王都の南端、煉瓦と石畳が交差する小さな通り。

その角にある古い宿舎の一階が、「元・勇者引っ越しセンター」の拠点である。


「今日の相談、これで三件目ですわね〜♡」


ティティが椅子の背もたれに逆向きでまたがり、くるくるとスプーンを回しながら言った。


「たしかに、最近ちょっと増えてるな」


ライクが帳簿を閉じ、ふぅと小さく息をつく。


「“ちょっと”じゃねーって。オイラ、昨日子どもに囲まれて言われたんだぞ。“猫の人だ!”って」


ソファで寝転がっていたルーンが、しっぽをピンと跳ね上げた。


「猫の人!? ちがうだろ、オイラは“ルーン様”だぞ!? 猫って言うなら“様”つけろよなっ!」


「“猫様”って……なんか敬う対象がちがう気がしますわ」


ティティが吹き出しながらティーカップを置いた。


「でも、覚えてもらえてるってことは、それだけ目立ってきた証拠ですわね♡」


「オイラ的には“カッコいい盗賊さん!”とかがいいのに……!」


「ふふ……でも、神さまはちゃんと見ておられますから〜。しっぽの働きぶりも」


ミーナは今日もほんわか笑顔で、湯気の立つスープ皿を各自の前に並べている。


「……がんばってるのは主にグレン殿ですけど〜」


「ん」


コップを拭いていたグレンが、無言でうなずく。いつも通りの反応だ。


「けれどまあ、じわじわと……軌道に乗りはじめてる感はありますわね〜」


ティティは窓の外を見ながら呟いた。


外では、通りがかりの商人たちが話している。


「ほら、あそこ。“元・勇者”って看板の引っ越し屋。
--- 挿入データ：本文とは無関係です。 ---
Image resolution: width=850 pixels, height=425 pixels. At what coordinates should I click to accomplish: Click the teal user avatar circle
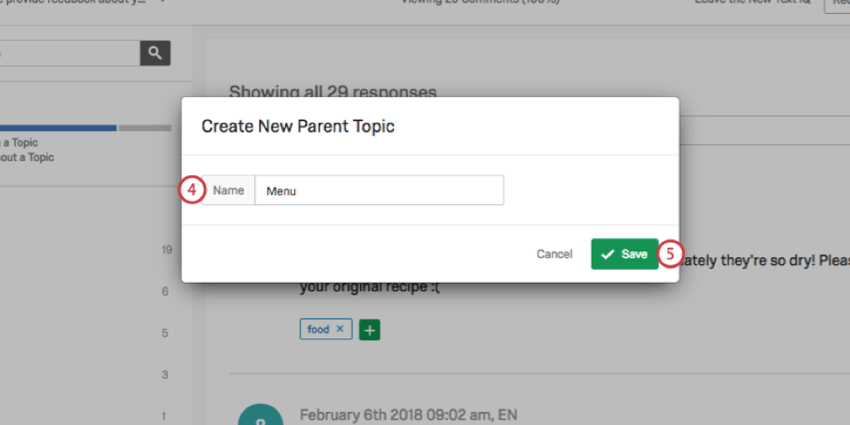pyautogui.click(x=260, y=417)
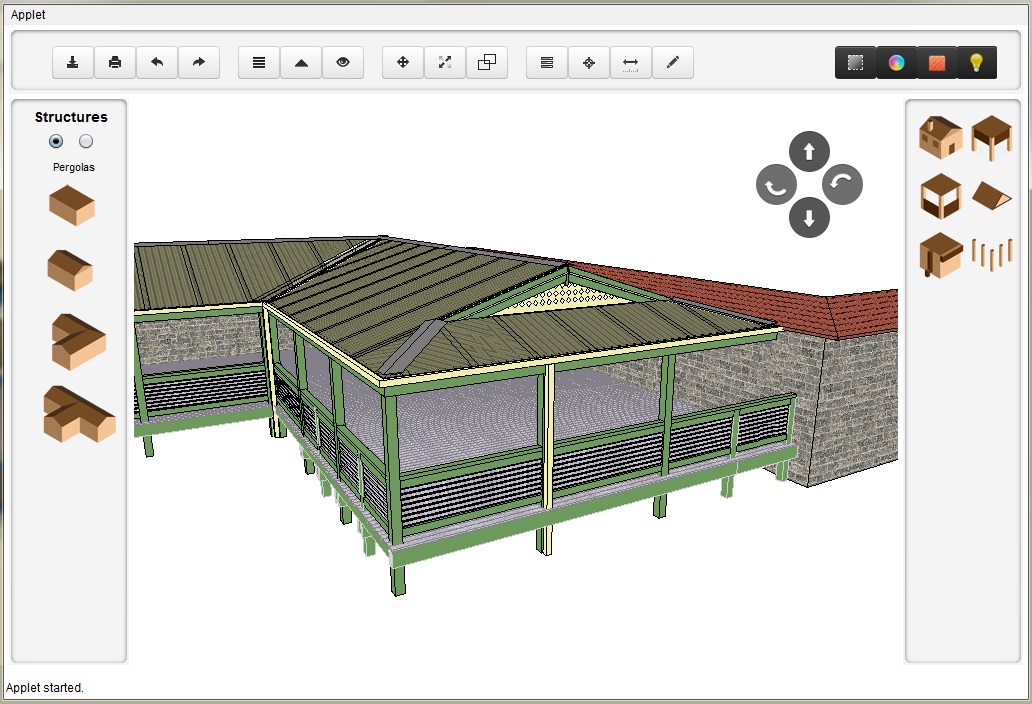Redo with the right curved arrow button
1032x704 pixels.
click(x=199, y=62)
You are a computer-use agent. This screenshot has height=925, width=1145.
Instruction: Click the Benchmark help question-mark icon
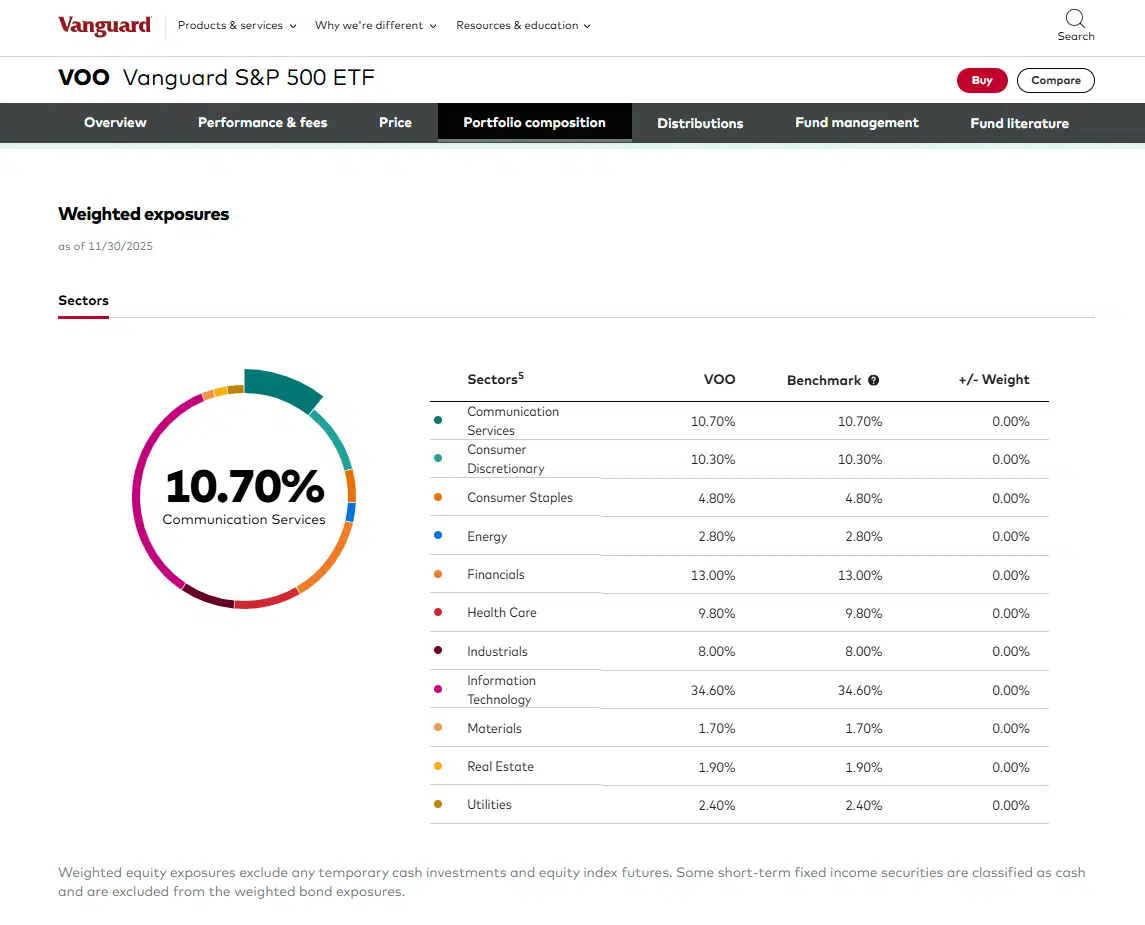[873, 381]
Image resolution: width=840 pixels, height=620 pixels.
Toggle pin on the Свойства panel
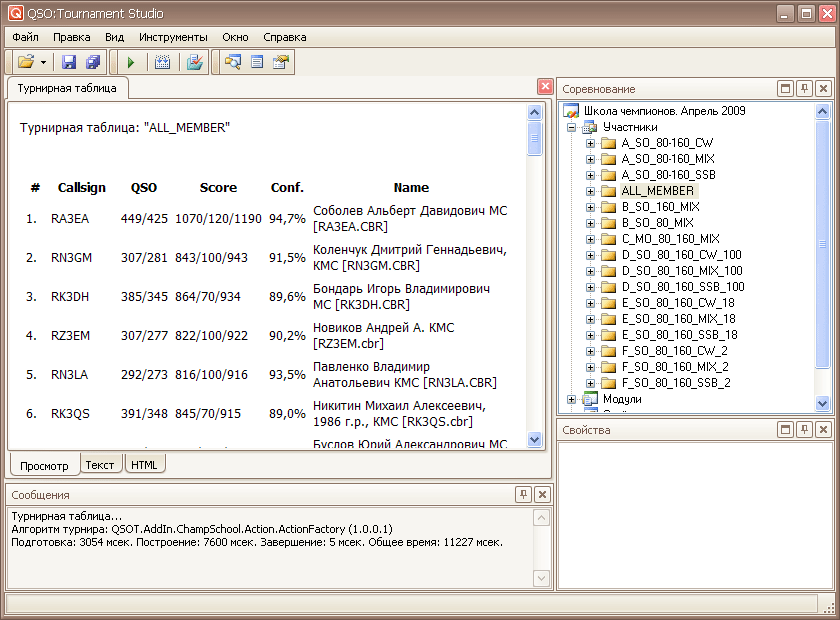804,430
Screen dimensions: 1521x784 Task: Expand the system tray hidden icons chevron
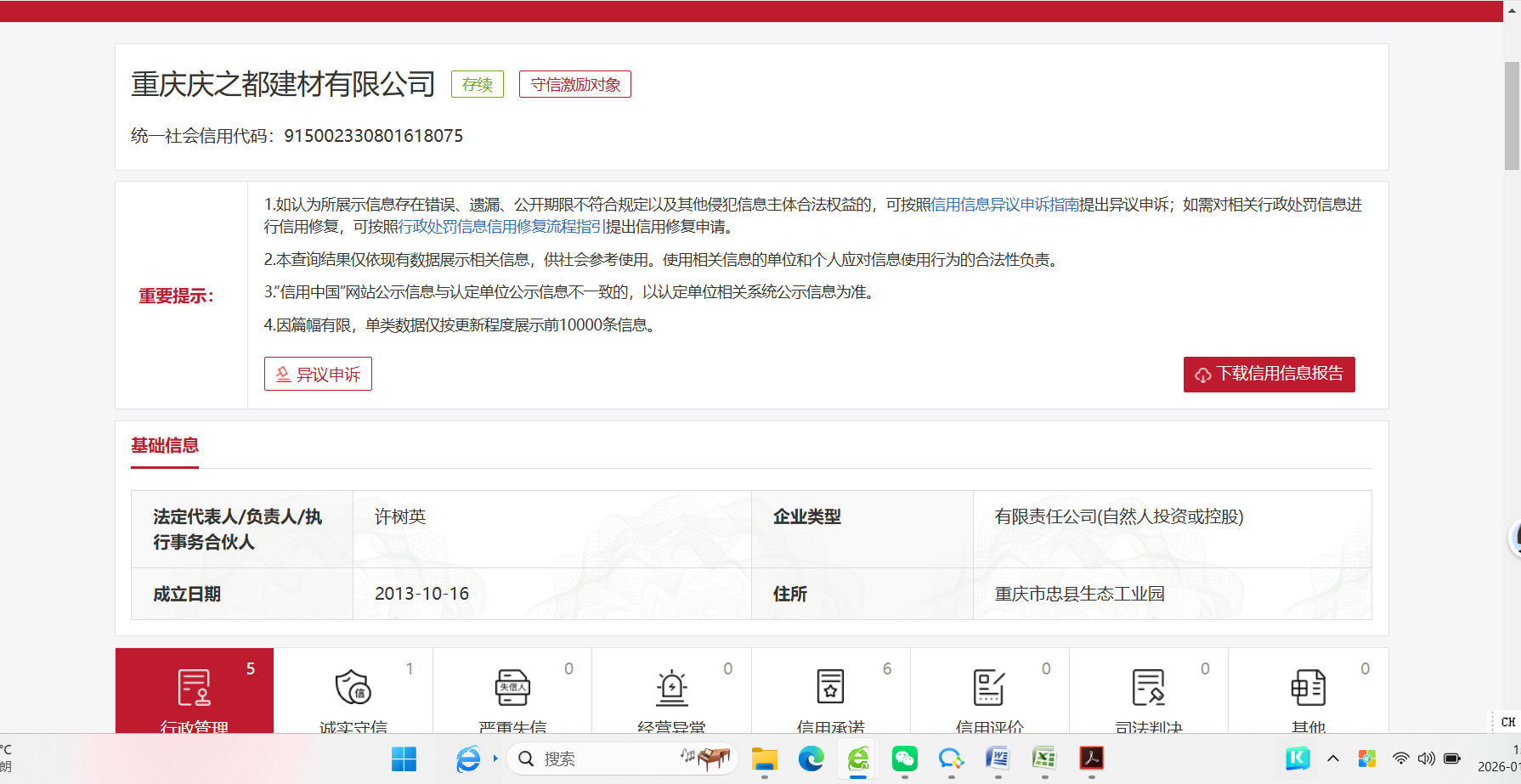1332,759
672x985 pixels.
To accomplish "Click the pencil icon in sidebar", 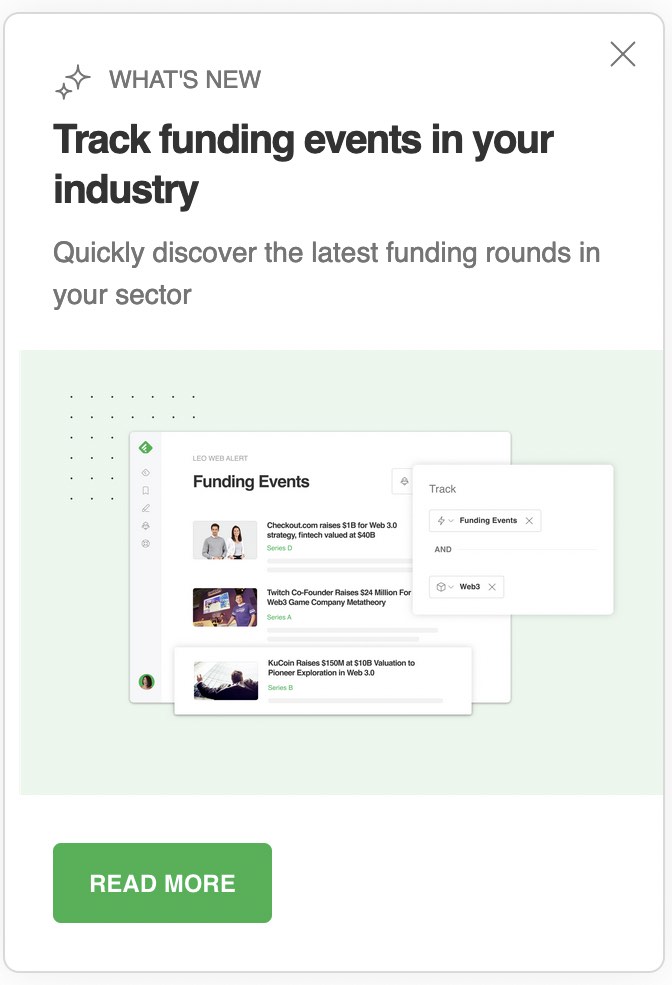I will [x=146, y=508].
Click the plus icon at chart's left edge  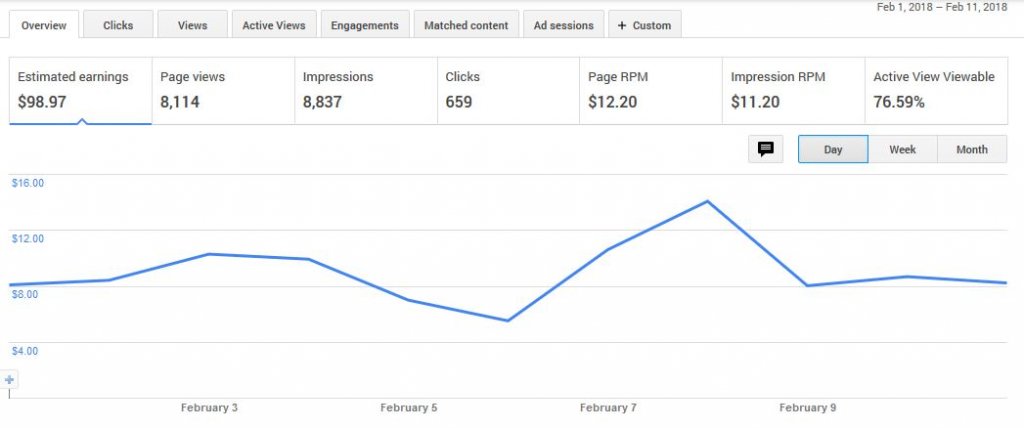9,379
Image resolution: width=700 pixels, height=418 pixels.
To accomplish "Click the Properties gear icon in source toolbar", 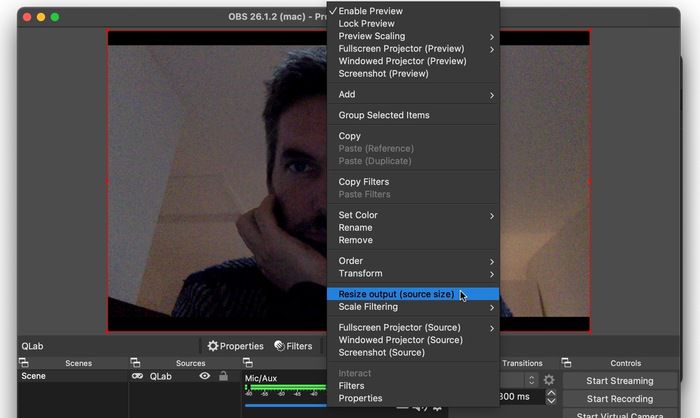I will 213,346.
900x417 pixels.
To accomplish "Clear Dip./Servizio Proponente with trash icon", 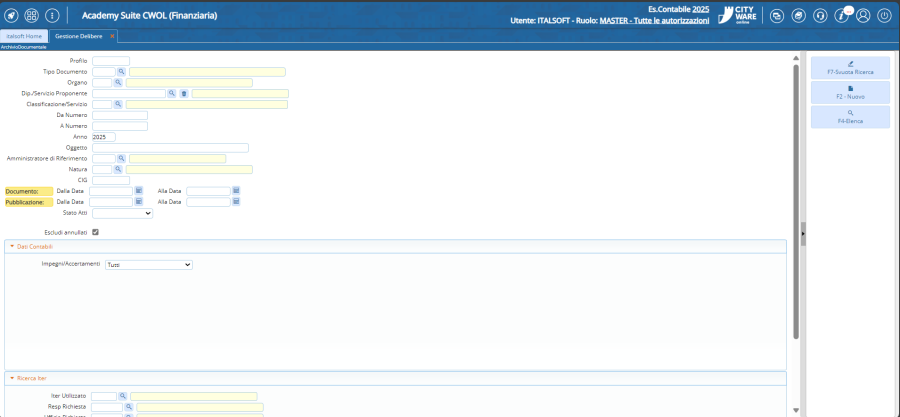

最近けっこう評判らしいぜ」


その声が、かすかに室内にも届いた。


「……このまま仕事が増えていくなら、そろそろ考えてもいいかもな」


ライクが立ち上がり、帳簿を抱えたまま仲間たちを見渡す。


「えっ?」


「……まさか」


「まさかまさか……!」


「馬車、買うか」


「っっっきゃああああああああっっっ!!」


ティティの歓声が炸裂した。

椅子ごと後方に吹き飛び、壁にぶつかるリボンの舞。


「ついに来ましたわっ! 我らがセンターのマイ馬車様! わたくしたちの魂を運ぶ四輪っっ!!」


「やったーっ! オイラ専用の“ひなたぼっこスペース”作っていい!? カスタム許可!? 許可!?」


「神さまが……“装備を整えるときです”って仰ってます〜」


「……前輪は、太いほうがいい」


「いやちょっと待って、予算は? 今月の収支バランスは?」


ライクの現実的な声は、完全に盛り上がった空気に飲み込まれていった。


「では、明日! 朝いちばんで馬車街へ!! 理想の一台を探しますわよ〜!!」


ティティがテーブルのスプーンを旗のように掲げ、即席の勝利ポーズを決めた。


こうして、「ほんの少しだけ有名になったセンター」は、

自分たちの足で“夢”を乗せる一台を探しに出ることとなった。